Tom's moving to Germany for a couple of years, because his company loves him so, and DC and my dinner parties will be a duller place for it.

Besos, Tomisan! Bon voyage, gute Reis, miss you already.

Thursday, August 4, 2011

Spa World

Full disclosure: The point of this blog, at least partially, is to create a forum to receive feedback on my writing. The story below is long, and not a typical blog post, but if you get through it, I'd love to know what you think.

Also, what is going on with the formatting? Does anyone know how to fix the spacing, etc? Annoying...

SPA WORLD



About 45 minutes outside of DC, in the kind of bland strip mall that makes city-dwellers a little smug, is an oasis of wonderful weirdness called Spa World. The enormous facility is modeled after the more luxurious traditional bath houses in Korea, and prior to visiting for the first time, I'd heard just enough about it to make me both curious and slightly concerned.

Tuesday, June 14, 2011

To taunt a mockingbird



In the spirit of noticing the humor in life....

This morning as I was walking Pippa we got dive-bombed by a very angry mockingbird. She seemed annoyed with me, but truly furious with Pippa. She dived down behind her, getting closer and closer to Pippa's backside, maybe 4 or 5 times - all the while Pippa was completely oblivious. Finally- contact! The mockingbird goosed her right on the nubbin. Pippa jumped up in the air with a little yelp and then plunked her butt down hard on the pavement.

This is especially funny because, since she got her short summer haircut, Pippa has been jumping at unexpected breezes in and around her back door. She didn't imagine this one, though- I saw the culprit myself.

So, today I am grateful for a good laugh before I even properly woke up.

The video below is not of Pippa, but I included it as evidence so she can feel better that she's not the only one.

Monday, June 13, 2011

But I will be an Ironman

For a better idea of the ridiculousness of this activity, please see this handy informational video. The fact that I find it motivating is probably just one of many signs that I have indeed succumbed to Ironmadness.

Ironlove




Ron and I are training to compete in the 2011 Ironman triathlon in Cozumel, Mexico. The race is November 27- the Sunday after Thanksgiving.

Triathlons are always comprised of 3 events: swimming, biking, and running. They are always held in that sequence in order to decrease the odds that  your fatigue will result in your untimely demise. 

The name "Ironman" refers to a triathlon of a specific length. There are 3 categories of triathlons: sprints (short); olympic (medium); and Ironman (fucking long). 
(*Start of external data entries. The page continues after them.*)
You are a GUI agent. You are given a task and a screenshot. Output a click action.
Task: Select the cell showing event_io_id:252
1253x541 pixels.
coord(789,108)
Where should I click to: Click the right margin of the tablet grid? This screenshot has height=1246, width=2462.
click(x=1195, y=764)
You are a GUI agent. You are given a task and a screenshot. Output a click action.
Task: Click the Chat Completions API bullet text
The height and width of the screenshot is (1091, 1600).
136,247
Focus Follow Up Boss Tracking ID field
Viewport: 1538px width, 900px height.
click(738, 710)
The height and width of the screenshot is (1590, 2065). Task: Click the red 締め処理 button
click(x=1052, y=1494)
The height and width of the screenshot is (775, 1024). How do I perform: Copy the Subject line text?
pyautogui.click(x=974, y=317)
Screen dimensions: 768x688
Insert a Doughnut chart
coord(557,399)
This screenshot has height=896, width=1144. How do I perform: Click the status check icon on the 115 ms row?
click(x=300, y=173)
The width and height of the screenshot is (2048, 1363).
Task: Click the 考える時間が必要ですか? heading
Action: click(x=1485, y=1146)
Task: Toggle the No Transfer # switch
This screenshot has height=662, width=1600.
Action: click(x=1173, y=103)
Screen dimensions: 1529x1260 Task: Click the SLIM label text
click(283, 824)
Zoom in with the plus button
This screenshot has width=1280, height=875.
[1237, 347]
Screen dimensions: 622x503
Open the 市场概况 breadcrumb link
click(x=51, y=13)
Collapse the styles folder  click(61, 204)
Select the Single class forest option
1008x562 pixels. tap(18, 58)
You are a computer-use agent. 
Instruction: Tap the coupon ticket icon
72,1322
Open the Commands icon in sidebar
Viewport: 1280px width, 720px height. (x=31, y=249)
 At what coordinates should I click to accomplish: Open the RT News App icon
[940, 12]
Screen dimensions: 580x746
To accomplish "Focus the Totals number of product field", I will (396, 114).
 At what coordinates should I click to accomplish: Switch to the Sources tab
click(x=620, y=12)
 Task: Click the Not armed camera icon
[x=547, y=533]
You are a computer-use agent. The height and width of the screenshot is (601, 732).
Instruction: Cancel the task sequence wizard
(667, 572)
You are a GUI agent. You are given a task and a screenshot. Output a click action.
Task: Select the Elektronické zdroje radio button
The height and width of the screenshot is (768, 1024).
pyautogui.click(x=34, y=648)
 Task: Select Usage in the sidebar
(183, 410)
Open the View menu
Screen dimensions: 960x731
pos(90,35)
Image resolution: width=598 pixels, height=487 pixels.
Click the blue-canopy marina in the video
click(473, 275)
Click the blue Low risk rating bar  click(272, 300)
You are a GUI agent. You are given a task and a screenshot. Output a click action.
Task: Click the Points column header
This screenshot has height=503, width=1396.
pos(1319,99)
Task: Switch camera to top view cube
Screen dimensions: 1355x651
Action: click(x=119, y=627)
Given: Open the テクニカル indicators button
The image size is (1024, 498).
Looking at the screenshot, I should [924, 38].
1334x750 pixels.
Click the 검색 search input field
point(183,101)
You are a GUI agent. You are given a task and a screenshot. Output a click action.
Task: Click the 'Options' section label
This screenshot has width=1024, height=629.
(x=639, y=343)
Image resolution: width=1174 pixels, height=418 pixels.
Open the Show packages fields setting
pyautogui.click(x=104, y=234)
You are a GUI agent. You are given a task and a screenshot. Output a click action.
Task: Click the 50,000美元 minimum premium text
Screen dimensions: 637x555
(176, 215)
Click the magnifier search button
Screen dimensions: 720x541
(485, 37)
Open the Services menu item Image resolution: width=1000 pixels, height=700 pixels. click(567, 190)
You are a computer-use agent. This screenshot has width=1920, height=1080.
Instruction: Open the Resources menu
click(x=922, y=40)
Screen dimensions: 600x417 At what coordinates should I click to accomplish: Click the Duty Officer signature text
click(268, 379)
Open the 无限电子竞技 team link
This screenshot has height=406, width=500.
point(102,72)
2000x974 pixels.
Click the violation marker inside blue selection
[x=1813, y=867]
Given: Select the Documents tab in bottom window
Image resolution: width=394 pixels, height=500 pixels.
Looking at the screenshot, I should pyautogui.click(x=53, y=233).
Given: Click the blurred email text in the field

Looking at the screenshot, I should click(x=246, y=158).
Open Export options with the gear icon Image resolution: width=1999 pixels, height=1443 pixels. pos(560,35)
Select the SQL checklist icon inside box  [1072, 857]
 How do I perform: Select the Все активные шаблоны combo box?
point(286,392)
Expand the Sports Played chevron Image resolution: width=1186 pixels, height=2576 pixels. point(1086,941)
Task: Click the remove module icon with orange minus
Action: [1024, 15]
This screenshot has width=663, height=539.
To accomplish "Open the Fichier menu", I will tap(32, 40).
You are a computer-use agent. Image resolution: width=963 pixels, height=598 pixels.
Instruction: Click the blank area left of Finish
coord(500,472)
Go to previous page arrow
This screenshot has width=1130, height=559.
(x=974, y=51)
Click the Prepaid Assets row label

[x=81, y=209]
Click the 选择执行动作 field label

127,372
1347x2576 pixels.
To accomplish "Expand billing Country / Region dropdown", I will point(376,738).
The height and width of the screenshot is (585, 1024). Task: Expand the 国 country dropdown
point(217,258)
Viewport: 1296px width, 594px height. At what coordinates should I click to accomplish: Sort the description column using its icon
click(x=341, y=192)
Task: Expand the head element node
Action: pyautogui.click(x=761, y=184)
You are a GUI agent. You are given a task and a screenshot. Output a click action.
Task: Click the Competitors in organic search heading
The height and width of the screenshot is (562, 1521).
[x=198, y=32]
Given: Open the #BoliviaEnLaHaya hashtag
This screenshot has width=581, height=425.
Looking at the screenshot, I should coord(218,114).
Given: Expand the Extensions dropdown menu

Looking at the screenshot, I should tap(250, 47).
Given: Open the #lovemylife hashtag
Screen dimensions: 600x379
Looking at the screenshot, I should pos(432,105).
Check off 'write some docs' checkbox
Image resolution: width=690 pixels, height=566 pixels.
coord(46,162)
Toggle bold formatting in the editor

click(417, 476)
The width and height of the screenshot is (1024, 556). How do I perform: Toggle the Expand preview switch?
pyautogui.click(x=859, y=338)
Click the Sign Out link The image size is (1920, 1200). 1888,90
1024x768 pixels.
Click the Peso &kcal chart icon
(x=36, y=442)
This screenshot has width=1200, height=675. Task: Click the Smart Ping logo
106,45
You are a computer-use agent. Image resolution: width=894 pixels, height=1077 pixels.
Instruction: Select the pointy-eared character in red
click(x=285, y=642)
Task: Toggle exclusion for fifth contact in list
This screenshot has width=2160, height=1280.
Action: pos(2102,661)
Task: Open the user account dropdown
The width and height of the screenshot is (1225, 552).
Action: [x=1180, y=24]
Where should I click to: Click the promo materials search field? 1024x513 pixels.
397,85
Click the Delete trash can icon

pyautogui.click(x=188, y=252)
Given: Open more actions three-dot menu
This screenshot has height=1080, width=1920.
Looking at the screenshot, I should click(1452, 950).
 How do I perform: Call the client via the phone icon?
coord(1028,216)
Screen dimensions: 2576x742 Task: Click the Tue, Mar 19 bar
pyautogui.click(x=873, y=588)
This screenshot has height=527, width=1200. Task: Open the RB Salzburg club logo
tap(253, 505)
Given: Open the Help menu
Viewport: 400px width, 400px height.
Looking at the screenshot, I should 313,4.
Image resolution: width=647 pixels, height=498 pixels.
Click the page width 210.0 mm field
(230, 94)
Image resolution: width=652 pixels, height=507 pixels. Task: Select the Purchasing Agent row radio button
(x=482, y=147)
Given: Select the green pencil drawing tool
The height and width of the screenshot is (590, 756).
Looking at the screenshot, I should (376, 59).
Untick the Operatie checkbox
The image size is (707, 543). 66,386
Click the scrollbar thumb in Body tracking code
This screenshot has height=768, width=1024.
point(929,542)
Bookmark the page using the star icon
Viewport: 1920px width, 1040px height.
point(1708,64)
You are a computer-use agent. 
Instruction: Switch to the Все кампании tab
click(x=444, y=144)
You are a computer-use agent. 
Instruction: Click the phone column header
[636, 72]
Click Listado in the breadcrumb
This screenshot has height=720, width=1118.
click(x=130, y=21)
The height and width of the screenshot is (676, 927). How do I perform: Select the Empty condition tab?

Specifically, an Ironman is a 2.4 mile swim, then a 112 mile bike, topped off with a 26.2 mile marathon. You have 17 hours to complete the race- it starts at 7am and you have to be off the course by midnight. Technically, Ironman is a brand, like Kleenex or Snuggie.

Competing in this thing was not my idea. It is a crazy idea and it was, initially, Ron's crazy idea. But it's our friend Katy's fault. Last summer we watched her finish Ironman Lake Placid, and we were both blown away by the achievement.

Ron knew from the minute we left that he wanted to do this; I was not so sure. It wasn't that I wasn't sure I could do it- I hope I won't jinx myself completely if I admit that I have always been sure I could.

But training for this event eats your life. From the start, though, I knew that if Ron were doing it, I'd have to do it too. First, because I had no intention of becoming an Ironman widow, and second because I knew I would regret not sharing this experience with him.

So we're 6 months into a 12 month training, which means we're 6 months from the finish line as well. I should have been doing this from the start, but I hereby swear to put my tired little fingers to the keyboard and document this process 'till death or jellyfish do us part.